Stated goal 1:
In the records, set out as a numbered list the lines starting with the line containing "Screen dimensions: 1406x1334" and going on through the line containing "click(x=81, y=18)". Skip any blank lines.

+---+

# Immersive beyond-surround cinema-sound with Dolby Atmos



## keithlock (Feb 5, 2013)

To mimic real life sound in the cinema experience, Dolby Atmos technology delivers overhead and surround sounds in crystal clarity. Now film creators can provide sound to audiences exactly how intended. This new technology allows the use of dynamic effects by moving sound throughout the theater, reproducing an audio experience that is lifelike and natural. Up to 64 speakers are employed to really make the sound hit your eardrums in a realistic way.

*Technical Design*

Building the movie soundtrack is done through a unique layered approach, with static ambient sounds mixed using a standard channel-based approach covering the greater portion of the base layer. Dynamic sound elements are then layered on top which can be moved around to attach to the onscreen images. The behaviors (based on the director's intent) of the elements while being played back are stored as descriptive metadata, irrespective of theater configuration. Expanding towards dual-layers ensures a consistent experience in each theater, and offers much more freedom and power for film creators.

*Technology Advantages*

The technology has a "scaling" component to it where it can be delivered uniquely based on the size of the auditorium, from "a small art house theater, up into a big multiplex," said Re-recording Mixer of the Pinewood Group, Ian Tapp. Dolby Atmos gives "the illusion of there being an infinite number of channels throughout the hemisphere, all the way around you and all above your head," said Ioan Allen, Senior Vice President of Dolby. To keep the cinema business driving it is important to provide an experience not available in the home and Allen feels that with Dolby Atmos they "really achieved that."

About Dolby Atmos on Vimeo

*Comparisons*

In terms of overhead sound, Dolby Atmos provides "true" overhead lifelike sound that is perfectly coordinated with the action onscreen. 5.1 and Dolby Surround 7.1 technologies create and effect in center, but provide more of a "Phantom" sound overhead and with less distinctions compared to what Atmos delivers.

With some sharpness and clarity loss in the inferior sound technologies, Dolby Atmos audio is more consistent and powerful, and even while sounds are moving throughout the theater, tonal quality is maintained. In an effort to maintain purity of sound, indivual speakers can be assigned unique sound elements, a feature largely lacking in 5.1 and 7.1, with their limited movement effect.

Perhaps most importantly, there is a consistent sound experience regardless of theater and regardless of the seat in the theater that is chosen to experience the film.








*Availability*

Only select movies at select theaters are leveraging this technology at the present time. More theaters are becoming equipped as popularity spikes. For example, only 3 SilverCity locations in Canada currently employ this enhanced sound technology, with many more spread across the United States.

+---+

Stated goal 2:
Carry on the forum post about Dolby Atmos cinema sound from its last sentence.

+---+

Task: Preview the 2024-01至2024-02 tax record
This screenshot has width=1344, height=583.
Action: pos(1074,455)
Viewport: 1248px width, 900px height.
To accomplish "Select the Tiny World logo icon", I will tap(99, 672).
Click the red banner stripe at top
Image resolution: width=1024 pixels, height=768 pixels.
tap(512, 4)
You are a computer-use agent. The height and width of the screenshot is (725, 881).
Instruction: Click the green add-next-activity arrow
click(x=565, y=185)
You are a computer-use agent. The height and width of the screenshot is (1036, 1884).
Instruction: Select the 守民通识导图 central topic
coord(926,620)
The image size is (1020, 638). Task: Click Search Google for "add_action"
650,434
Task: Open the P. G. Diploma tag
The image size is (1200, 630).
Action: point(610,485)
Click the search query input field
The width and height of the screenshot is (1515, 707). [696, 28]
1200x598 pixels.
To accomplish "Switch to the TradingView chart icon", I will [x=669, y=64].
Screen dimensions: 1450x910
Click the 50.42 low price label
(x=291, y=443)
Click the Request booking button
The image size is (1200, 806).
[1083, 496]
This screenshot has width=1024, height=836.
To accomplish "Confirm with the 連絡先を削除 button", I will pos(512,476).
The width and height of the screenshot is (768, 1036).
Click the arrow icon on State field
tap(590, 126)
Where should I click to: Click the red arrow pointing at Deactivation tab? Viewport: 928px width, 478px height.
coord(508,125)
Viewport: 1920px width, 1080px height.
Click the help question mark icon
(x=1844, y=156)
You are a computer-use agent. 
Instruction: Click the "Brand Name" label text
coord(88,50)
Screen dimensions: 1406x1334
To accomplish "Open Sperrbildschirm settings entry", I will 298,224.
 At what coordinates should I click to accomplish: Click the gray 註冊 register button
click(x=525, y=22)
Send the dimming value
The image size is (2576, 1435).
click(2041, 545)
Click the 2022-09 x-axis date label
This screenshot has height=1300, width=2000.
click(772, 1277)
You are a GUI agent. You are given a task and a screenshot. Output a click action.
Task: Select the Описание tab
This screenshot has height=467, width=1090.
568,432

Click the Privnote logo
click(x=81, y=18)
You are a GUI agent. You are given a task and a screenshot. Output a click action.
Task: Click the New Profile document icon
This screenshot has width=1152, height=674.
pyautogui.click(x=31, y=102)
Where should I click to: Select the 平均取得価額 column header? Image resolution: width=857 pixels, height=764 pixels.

+---+

Written answer 1:
1. Screen dimensions: 1406x1334
2. To accomplish "Open Sperrbildschirm settings entry", I will 298,224.
3.  At what coordinates should I click to accomplish: Click the gray 註冊 register button
4. click(x=525, y=22)
5. Send the dimming value
6. The image size is (2576, 1435).
7. click(2041, 545)
8. Click the 2022-09 x-axis date label
9. This screenshot has height=1300, width=2000.
10. click(772, 1277)
11. You are a GUI agent. You are given a task and a screenshot. Output a click action.
12. Task: Select the Описание tab
13. This screenshot has height=467, width=1090.
14. 568,432
15. Click the Privnote logo
16. click(x=81, y=18)

Written answer 2:
Movies taking advantage of this technology have been surfacing since Summer of 2012 with the Disney and Pixar film _Brave_, and others in 2012 including _Life of Pi_, _The Hobbit: An Unexpected Journey_, as well as _The Last Tycoon_ in late December.

In 2013 we have seen _Mama_, and _Race 2_, and more recently _Journey to the West: Conquering the Demons_ and Bruce Willis in _A Good Day to Die Hard_ which was released on Valentine's Day in Canada and the United States.

Mixing "A Good Day to Die Hard" in Dolby Atmos on Vimeo

Other titles expected in 2013 include: _Oz The Great and Powerful_, _Trance_, _The Croods_, _Monsters University_, _Gravity_, and the much anticipated _Iron Man 3_ and _Star Trek Into Darkness_. See all Dolby Atmos Movies past and present here.


----------



## NBPk402 (Feb 21, 2012)

I wonder how long it will be before someone has this in their home (I know it is intended for theaters only)? The only way I could think of it being even somewhat affordable would be a DIY with lots of small speakers. Even then it would be expensive... But i'm sure someone will do it and eventually it will be offered for home use. I would think with that many channels you could also run smaller amps per channel.


----------



## Infrasonic (Sep 28, 2010)

I saw A Good Day to Die Hard in an Atmos theater the other night and I have to say it sounded awesome. The short "demo" of Atmos in the beginning had more tactile bass than I've felt in any other theater. If you have a supported theater near by I think it is definitely worth a trip.


----------



## Andre (Feb 15, 2010)

At some point this house of cards is going to fall over and we are all going back to headphones. Probably with a IMAX level HUD on some goggles.


----------



## Deemo (Jul 12, 2012)

The Cinemark Plano West in Plano,TX that I go to has their XD theater with Atmos. Gonna go check it out tomorrow by watching Die Hard.


----------



## pmcneil (May 29, 2010)

I haven't got a clue what is being offered here.


----------



## Infrasonic (Sep 28, 2010)

The list of supported theaters is linked in the above article but in case you've missed it:

http://www.dolby.com/us/en/professional/technology/cinema/dolby-atmos.html#Theatres


----------



## tonyvdb (Sep 5, 2007)

Practically this would be very challenging to set up in a home theater. I could see some sort of adaptation of this by adding two overhead channels to the mix giving 9.1 true discreet channels but anything more would be a challenge given the space constraints we have in most of our homes.


----------



## Prof. (Oct 20, 2006)

Can you imagine what the WAF would be like if you said "I'm putting 16 speakers on the ceiling dear"!! :rofl:


----------



## NBPk402 (Feb 21, 2012)

Prof. said:


> Can you imagine what the WAF would be like if you said "I'm putting 16 speakers on the ceiling dear"!! :rofl:


I think the way to do it would be if someone came out with 4x8 sheets that were speakers... Maybe a panel could have 10 or more speakers on it. Then you just load the room up with acoustic treatments and speaker panels.


----------



## NBPk402 (Feb 21, 2012)

It looks like they are working on licensing for Home theater after all.

http://www.digitaltrends.com/home-t...ons-of-the-next-generation-of-surround-sound/


----------



## Deemo (Jul 12, 2012)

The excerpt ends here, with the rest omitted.